A good magnifying lamp can be an apple of its user’s eye. But what makes a good lamp and what should you consider before choosing one, so that it can really serve you in your everyday life? Read our latest article to find out!
Although they are not a basic equipments in beauty salons, almost every has at least one magnifying lamp. There are versions with small lens diameters, square lenses, conventional or LED illumination, but also models with circular or double-sided illumination. The choice is wide and you need to be careful to find the one that best suits your workflow.
Conventional fluorescent or LED?
As technology evolves, perhaps one of the most important questions is whether to opt for the older circular tube lighting or the newer LED lighting. It is not an easy question to answer, as both types have advantages and disadvantages. While circular tube technology is now fully mature, LED is still in its infancy. It is often the case that an LED light source will break down well within the lifetime of a lamp that is still a circular tube. When the promise is that it will last longer. However, the fact that the light sources provide flicker-free light, which does not tire the eyes during long working days, is undoubtedly a huge advantage and a point in favour of LED technology. If price is important, circular tube magnifying lamps are still significantly cheaper. However, if you're investing in the technology of the future, LED versions are the winners at a slightly higher price.
Cold or warm light lamp?
With the rise of LED lighting, the issue of colour temperature and the use of fixed or even adjustable colour temperature lamps is becoming more and more common. Warm is recognised by its more yellowish light, cold by its bluish light, and ranges from 2000 to 5500 kelvin. What is best for the job is decided by what we are doing. If we're doing a simple facial treatment or, say, building a lash extensions, a warmer light is better for our own comfort and that of our guests. But if you're working with colour - make-up, for example - and colour recognition and accurate colouring is a priority, then cooler light is more useful. This is the closest to the daytime (not morning and evening) colour temperature of sunlight.
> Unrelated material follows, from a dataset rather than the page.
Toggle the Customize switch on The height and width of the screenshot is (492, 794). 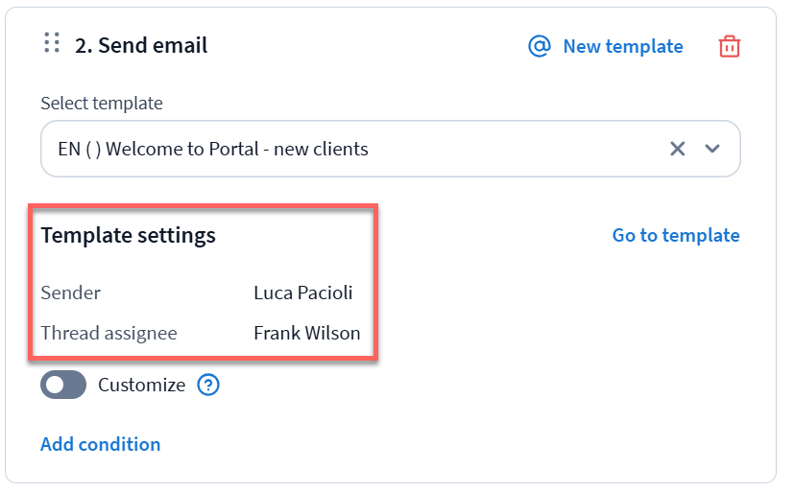pos(63,386)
Smaller magnification or larger dioptre?
The answer is simple. Whatever we think is best for the job at hand. In other words, how magnified we want to see what we are doing. Of course, for most jobs, a standard 3 diopter magnification is sufficient, as it provides plenty of magnification. But if you're working as an eyelash technician, for example, or if you're doing precision work outside the beauty industry, then 5-6 diopter versions are a good choice. They can magnify the area underneath them five or six times, making even the smallest details visible.
Should I choose circular or double-sided lighting?
Today, there is a wide range of small, medium, large circular or square lamps with magnifying lenses. The circular versions are always equipped with circular light sources, while their angular counterparts are mostly equipped with illumination on both sides of the lens. There are advantages to both. While the circular types provide uniform illumination from all directions, their double-sided counterparts provide a shadow-free working area.
Spring-loaded or hydraulically operated?
Anyone who has ever used a magnifying lamp knows how annoying it can be when it falls on your head because of the inferior mechanics of moving the lampshade. This happened much more often than you might think with the early spring-loaded versions. As the years went by and the springs weakened, it became completely impossible to fix the desired position, and you could always hit the person under the magnifying glass on the head. Nowadays, spring-loaded lamps are not very common on the market. They have been replaced by internal hydraulic versions, which are more comfortable and safer to use. They are also more stable in maintaining the selected position. If you do find an obsolete spring-loaded one when you are shopping, avoid them if possible.